With current treatments, patients with low and intermediate risk disease have an excellent prognosis with cure rates above 90% for low risk and 70–90% for intermediate risk. In contrast, therapy for high-risk neuroblastoma the past two decades resulted in cures only about 30% of the time.[49] The addition of antibody therapy has raised survival rates for high-risk disease significantly. In March 2009 an early analysis of a Children’s Oncology Group (COG) study with 226 high-risk patients showed that two years after stem cell transplant 66% of the group randomized to received ch14.18 antibody with GM-CSF and IL-2 were alive and disease-free compared to only 46% in the group that did not receive the antibody. The randomization was stopped so all patients enrolling on the trial will receive the antibody therapy.[50]

Chemotherapy agents used in combination have been found to be effective against neuroblastoma. Agents commonly used in induction and for stem cell transplant conditioning are platinum compounds (cisplatin, carboplatin), alkylating agents (cyclophosphamide, ifosfamide, melphalan), topoisomerase II inhibitor (etoposide), anthracycline antibiotics (doxorubicin) and vinca alkaloids (vincristine). Some newer regimens include topoisomerase I inhibitors (topotecan and irinotecan) in induction which have been found to be effective against recurrent disease.

Prognosis

Between 20% and 50% of high-risk cases do not respond adequately to induction high-dose chemotherapy and are progressive or refractory.[51][52] Relapse after completion of frontline therapy is also common. Further treatment is available in phase I and phase II clinical trials that test new agents and combinations of agents against neuroblastoma, but the outcome remains very poor for relapsed high-risk disease.[53]
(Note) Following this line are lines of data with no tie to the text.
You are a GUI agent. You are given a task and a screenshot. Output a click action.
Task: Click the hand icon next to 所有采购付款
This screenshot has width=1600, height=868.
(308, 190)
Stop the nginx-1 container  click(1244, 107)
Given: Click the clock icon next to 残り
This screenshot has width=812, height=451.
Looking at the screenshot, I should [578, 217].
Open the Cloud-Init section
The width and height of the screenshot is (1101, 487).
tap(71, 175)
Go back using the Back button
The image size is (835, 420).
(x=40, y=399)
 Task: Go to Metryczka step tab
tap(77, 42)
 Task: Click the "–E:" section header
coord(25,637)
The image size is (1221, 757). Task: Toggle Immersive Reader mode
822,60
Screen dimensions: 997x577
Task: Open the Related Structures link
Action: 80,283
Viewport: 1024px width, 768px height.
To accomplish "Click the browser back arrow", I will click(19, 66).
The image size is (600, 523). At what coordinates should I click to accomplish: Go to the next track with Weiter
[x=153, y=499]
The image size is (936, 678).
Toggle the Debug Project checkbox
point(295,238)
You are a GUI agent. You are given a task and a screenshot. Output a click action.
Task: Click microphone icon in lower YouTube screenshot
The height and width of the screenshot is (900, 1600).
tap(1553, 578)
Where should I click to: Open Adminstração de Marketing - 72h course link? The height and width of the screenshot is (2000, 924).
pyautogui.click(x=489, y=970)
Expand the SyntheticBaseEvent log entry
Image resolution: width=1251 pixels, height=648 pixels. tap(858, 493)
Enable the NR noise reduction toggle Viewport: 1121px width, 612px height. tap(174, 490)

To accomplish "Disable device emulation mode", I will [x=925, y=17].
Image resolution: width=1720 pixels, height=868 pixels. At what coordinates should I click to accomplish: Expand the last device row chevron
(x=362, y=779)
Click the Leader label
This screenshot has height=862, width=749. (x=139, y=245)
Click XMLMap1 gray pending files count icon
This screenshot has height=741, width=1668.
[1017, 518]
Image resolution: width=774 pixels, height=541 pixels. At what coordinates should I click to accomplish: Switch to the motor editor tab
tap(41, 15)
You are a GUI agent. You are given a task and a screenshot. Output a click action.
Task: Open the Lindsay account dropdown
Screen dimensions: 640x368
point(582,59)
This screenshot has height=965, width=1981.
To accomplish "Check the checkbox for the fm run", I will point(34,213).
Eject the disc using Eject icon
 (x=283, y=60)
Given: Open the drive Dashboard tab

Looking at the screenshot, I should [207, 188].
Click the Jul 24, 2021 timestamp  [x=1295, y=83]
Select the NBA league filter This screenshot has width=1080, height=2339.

Most long-term survivors alive today had low or intermediate risk disease and milder courses of treatment compared to high-risk disease. The majority of survivors have long-term effects from the treatment. Survivors of intermediate and high-risk treatment often experience hearing loss. Growth reduction, thyroid function disorders, learning difficulties, and greater risk of secondary cancers affect survivors of high-risk disease.[54][55] An estimated two of three survivors of childhood cancer will ultimately develop at least one chronic and sometimes life-threatening health problem within 20 to 30 years after the cancer diagnosis.[56][57][58]